When William Burn died in 1870 Anderson inherited his practice. His first important commission shortly before his uncle’s death was to design a home for seamen in Bombay. Anderson presumably had direction of the firm by 1869 because the design was exhibited at the Royal Academy that year (no.985) and then published in The Builder, [2] a clear statement that advertisement and instruction were crucial obligations for a practising architect. The seamen’s home was a revolutionary design pre-fabricated in sections in England to be shipped out to India for construction. Ingeniously each floor was conceived as a unit to which others could be added according to the accommodation needed. This engineer’s solution to the problems of the commission displays a truly Victorian ingenuity, and leads one to wonder how well he knew Isambard Kingdom Brunel who was a client of his uncle’s in the 1850s.

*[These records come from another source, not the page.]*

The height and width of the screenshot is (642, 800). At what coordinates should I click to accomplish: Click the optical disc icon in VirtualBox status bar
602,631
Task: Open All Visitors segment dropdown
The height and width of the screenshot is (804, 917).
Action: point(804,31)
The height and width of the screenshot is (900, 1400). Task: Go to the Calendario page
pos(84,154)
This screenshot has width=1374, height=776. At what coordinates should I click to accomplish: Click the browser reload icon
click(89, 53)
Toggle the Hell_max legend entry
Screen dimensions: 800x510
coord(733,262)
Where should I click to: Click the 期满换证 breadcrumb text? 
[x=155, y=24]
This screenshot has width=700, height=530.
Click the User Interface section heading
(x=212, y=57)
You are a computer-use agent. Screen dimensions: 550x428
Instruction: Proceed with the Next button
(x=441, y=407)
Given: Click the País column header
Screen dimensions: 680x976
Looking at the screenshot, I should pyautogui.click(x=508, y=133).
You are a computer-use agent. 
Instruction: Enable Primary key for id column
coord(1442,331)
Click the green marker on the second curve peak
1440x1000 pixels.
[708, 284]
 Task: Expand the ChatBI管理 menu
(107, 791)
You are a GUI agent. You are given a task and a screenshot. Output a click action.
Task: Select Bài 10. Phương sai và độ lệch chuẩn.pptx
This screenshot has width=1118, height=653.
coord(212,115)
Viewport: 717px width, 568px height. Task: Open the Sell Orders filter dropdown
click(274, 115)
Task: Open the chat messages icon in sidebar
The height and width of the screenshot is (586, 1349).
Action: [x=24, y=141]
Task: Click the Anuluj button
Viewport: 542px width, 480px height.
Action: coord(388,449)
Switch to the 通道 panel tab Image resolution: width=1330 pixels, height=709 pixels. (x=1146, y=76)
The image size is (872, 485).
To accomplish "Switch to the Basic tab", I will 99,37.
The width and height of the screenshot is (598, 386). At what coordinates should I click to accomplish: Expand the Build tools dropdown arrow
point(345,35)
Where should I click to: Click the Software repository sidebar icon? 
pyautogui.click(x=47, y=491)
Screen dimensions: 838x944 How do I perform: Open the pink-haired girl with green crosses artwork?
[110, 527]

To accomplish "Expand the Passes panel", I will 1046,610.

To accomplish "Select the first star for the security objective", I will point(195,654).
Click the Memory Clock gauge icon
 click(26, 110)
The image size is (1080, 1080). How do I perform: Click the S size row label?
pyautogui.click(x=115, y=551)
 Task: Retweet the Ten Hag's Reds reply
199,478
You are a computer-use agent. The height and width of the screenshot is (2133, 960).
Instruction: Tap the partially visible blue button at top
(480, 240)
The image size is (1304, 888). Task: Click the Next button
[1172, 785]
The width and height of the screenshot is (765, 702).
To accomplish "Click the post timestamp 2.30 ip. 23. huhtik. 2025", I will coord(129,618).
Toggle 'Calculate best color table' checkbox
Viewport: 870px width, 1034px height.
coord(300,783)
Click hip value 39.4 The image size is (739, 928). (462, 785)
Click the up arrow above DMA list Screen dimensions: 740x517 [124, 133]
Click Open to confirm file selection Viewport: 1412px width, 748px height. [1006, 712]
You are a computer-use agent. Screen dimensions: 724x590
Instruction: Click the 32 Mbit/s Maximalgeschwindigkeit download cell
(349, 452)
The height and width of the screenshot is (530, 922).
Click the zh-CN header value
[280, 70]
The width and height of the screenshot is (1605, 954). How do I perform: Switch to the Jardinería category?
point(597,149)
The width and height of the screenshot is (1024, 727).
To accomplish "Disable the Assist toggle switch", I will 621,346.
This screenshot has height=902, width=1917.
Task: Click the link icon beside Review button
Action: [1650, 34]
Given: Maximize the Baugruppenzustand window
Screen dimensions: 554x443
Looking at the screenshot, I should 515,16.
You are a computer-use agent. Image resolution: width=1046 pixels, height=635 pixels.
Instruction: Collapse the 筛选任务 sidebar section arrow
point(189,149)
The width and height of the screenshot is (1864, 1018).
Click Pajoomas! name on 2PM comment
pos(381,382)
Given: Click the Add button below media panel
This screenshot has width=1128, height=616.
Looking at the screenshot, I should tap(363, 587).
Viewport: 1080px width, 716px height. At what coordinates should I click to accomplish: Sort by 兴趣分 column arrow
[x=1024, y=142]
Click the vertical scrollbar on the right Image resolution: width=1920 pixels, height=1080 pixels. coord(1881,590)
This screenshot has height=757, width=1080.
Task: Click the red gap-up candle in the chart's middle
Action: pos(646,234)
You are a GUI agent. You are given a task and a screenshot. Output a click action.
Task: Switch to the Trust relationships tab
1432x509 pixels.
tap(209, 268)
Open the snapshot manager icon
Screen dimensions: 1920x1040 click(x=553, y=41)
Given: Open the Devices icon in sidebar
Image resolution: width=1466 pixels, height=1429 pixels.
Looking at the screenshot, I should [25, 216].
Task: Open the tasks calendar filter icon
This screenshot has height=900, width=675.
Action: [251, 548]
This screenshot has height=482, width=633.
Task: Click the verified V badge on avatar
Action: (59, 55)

The rest of his work continues the tradition of Burn’s architecture, including newly designed and refurbished country houses - such as Addington Park, or his work at Althorp - generally in a Jacobean revival style as his uncle had used, as well as a flourishing practice in designing bank and insurance offices in the heavily-ornamented Baroque revival which was to become the prevailing style of late Victorian and Edwardian architecture. Among his surviving works the façade of Christie’s on King Street in London is a good example of his restrained classical style and the former British Linen Bank on Threadneedle Street shows his exuberant baroque. It might seem surprising, however, that the man who so admired the Palace of Westminster or who understood the form of Gothic traceries so instinctively did not embrace the Gothic as a style. Partly this may be explained by family loyalty – Burns had been in the opposing architectural camp to the Gothic revivalists [3] – and partly by the change in fashion as the nineteenth century progressed. But Anderson also worked in a strict architectural tradition where form was dictated by function. Country houses required neo-Jacobean buildings, offices might be baroque or neo-classical but the Gothic was appropriate only for churches. It is especially satisfying, therefore, that among Anderson’s rare Gothic commissions should be one with which he was personally associated. As an Elder of the Scots National Church he was commissioned to build the new church of St Columba on Pont Street in 1884. The interior was plainly fitted out according to the requirements of Presbyterian observance - though Anderson allowed himself a magnificent flourish in the decorated Gothic exterior and traceries of the west window - but the bold upward statement of the bell-tower in the north west corner pays homage to Barry’s Victoria Tower. [4]


[1] We are grateful to Malcolm Hay, curator at the Palace of Westminster for supplying this information.

[2] Builder, October 15, 1870.

[3] Aston Webb, “John Macvicar Anderson : An Appreciation,” in Journal of the Royal Institute of British Architects, June 26, 1915, vol. XXII, p.416.

[4] Anderson’s church was destroyed by bombing in 1941. The current building begun in 1955 though of distinct design retains Anderson’s plan and the position of the bell-tower.